By Harendra Alwis
Invisible buttons and movie clips
This week we will cover a few frame actions as promised, but in the mean
time I'll help you peep into the wonderfully creative stuff you can do
with buttons. To give you a brief insight into what we are going to do
this week, just let me tell you that buttons are not there simply for navigation
or to perform certain tasks, you can have as much fun with buttons as you
can with flash movies - just let me tell you how. In the mean time this
will also give you a chance to flex your muscles on flash movies. So have
a good workout.
Let me first introduce you to 'Invisible Buttons'. This is nothing special,
just a regular button, but without any 'Up', 'Over' or 'Down' state specified.
This will be clear to you if you actually take a look at the timeline for
a button symbol where you draw the shape of the button on a Keyframe on
the 'Hit' state and leave the rest of the frames blank. Drag an instance
of this button on to your stage. There the button will appear light blue
but when you test the movie (Ctrl+Enter or Control>Test Movie) you won't
see anything (well I did say that we were creating an invisible button
right?) Invisible buttons have the same capabilities as any other button,
so you can assign them the same actions and behaviours except the 'Up',
'Over' or 'Down' states because of the simple reason that they are invisible.
These are also known as 'ghost buttons' and as the name suggests, you
can do some spooky stuff with them. So give your creativity a field day
and tell me what you come up with. Reader Prageeth Thoradeniya sent in
one of his Flash experiments, which was very good for starters. So if you
have anything Flashy to show feel free to email them to Techno Page.
I'll leave you to experiment with buttons, and move on to movie clips.
If you thought that working with buttons was exciting, wait till you get
to the movie clips! There is not as much interactivity with movies as with
buttons, but Flash is more famous for its movies than for anything else.
Just recall the basics we learned about using symbols and tweening methods,
as they will come in handy when you are working with movies. So put on
your seatbelts because we are going to create something really cool and
simple with flash.
Open a new movie. In first keyframe type anything of your choice (For
example you can type 'Techno Page'). Now turn this into a graphic symbol.
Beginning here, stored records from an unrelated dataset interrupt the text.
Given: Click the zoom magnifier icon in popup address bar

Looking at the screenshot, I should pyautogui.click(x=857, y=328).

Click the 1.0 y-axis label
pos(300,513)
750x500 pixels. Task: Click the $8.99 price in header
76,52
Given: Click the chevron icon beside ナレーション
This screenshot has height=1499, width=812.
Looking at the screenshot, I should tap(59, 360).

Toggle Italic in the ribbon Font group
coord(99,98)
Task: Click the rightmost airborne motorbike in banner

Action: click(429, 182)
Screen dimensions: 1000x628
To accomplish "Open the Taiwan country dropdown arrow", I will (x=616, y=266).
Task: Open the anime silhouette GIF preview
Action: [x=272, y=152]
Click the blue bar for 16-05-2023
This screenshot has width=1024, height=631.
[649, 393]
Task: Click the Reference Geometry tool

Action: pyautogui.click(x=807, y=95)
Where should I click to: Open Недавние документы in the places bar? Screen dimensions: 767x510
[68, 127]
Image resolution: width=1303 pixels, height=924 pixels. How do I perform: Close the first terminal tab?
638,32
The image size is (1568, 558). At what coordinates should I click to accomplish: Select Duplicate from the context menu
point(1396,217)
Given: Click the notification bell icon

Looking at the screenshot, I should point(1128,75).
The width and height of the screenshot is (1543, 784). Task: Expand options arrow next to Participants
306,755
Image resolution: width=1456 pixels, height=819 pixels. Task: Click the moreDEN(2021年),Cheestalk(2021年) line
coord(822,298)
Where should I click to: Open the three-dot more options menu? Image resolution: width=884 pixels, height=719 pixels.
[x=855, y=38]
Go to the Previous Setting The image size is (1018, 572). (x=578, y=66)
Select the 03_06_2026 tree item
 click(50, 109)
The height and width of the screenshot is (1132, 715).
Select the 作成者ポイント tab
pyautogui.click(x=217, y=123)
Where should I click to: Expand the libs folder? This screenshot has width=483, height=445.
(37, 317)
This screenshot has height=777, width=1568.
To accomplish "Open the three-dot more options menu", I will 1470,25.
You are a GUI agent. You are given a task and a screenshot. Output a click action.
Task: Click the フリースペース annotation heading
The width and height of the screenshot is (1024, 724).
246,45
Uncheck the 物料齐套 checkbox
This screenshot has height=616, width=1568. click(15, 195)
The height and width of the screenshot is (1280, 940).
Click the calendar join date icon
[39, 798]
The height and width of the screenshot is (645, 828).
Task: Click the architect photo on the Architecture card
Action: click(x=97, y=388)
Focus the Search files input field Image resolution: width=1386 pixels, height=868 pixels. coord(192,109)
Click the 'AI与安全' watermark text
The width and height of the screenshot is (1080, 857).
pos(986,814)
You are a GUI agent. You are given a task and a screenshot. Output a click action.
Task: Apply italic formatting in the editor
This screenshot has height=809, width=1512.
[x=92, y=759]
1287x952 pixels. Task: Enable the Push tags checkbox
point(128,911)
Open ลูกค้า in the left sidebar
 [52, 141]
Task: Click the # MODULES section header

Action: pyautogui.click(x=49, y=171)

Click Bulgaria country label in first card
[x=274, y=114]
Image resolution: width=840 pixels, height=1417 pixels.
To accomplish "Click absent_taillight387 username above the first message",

You can do so by selecting the text and pressing 'F8', then giving it a
name of your choice and selecting 'Graphic' as the behaviour type. To add
a simple animation, we will turn it into a movie clip. So select it again,
press 'F8' and this time select 'Movie Clip' as the behaviour type before
you press 'Ok'. It will help, if we name this layer at this point. You
can give the layer any name you want, but make sure that name won't add
to the confusion.
Now you can either right-click the text clip and choose 'Edit in place'
or just double-click it to get into the movie clips' timeline. Rename 'Layer
1' as 'Text Clip' to show that you are editing the movie clip symbol. Then
create keyframes on frame 10, 20 and 30. At frame 10 and 20, chose 'Effect'
panel to change the colour of the text at each point. Then right-click
on any of the frames in-between and chose 'Create Motion Tween' to animate
the colour changes.
Now while you are still in the symbol-editing mode add another timeline
and name it 'Action Script'. Then double-click the first frame where you'll
get the 'Frame Actions' dialog box. There, click on 'Actions' (not 'Basic
Actions') and double click 'Start Drag'. Then you will see the code being
added in the immediate frame. Select the code-line that was added (if it
is not already selected) and you will see additional fields to be filled.
If you don't see them, make sure that the 'Normal Mode' is selected by
clicking on the small arrow button on the top right-hand corner of the
dialog box. There, type in 'GetProperty (_x,_y)' in the 'Target' field
and keep the 'Expression' check box checked. Make sure that 'Lock mouse
to center' is also checked.
Now you are all set to try out what you did, so close the 'Frame Actions'
dialog and hit 'Ctrl+Enter' or choose Control>Test Movie. Amazed? Well,
continue to try out new things and you'll be surprised at how such complex
actions could be done so easily in Flash.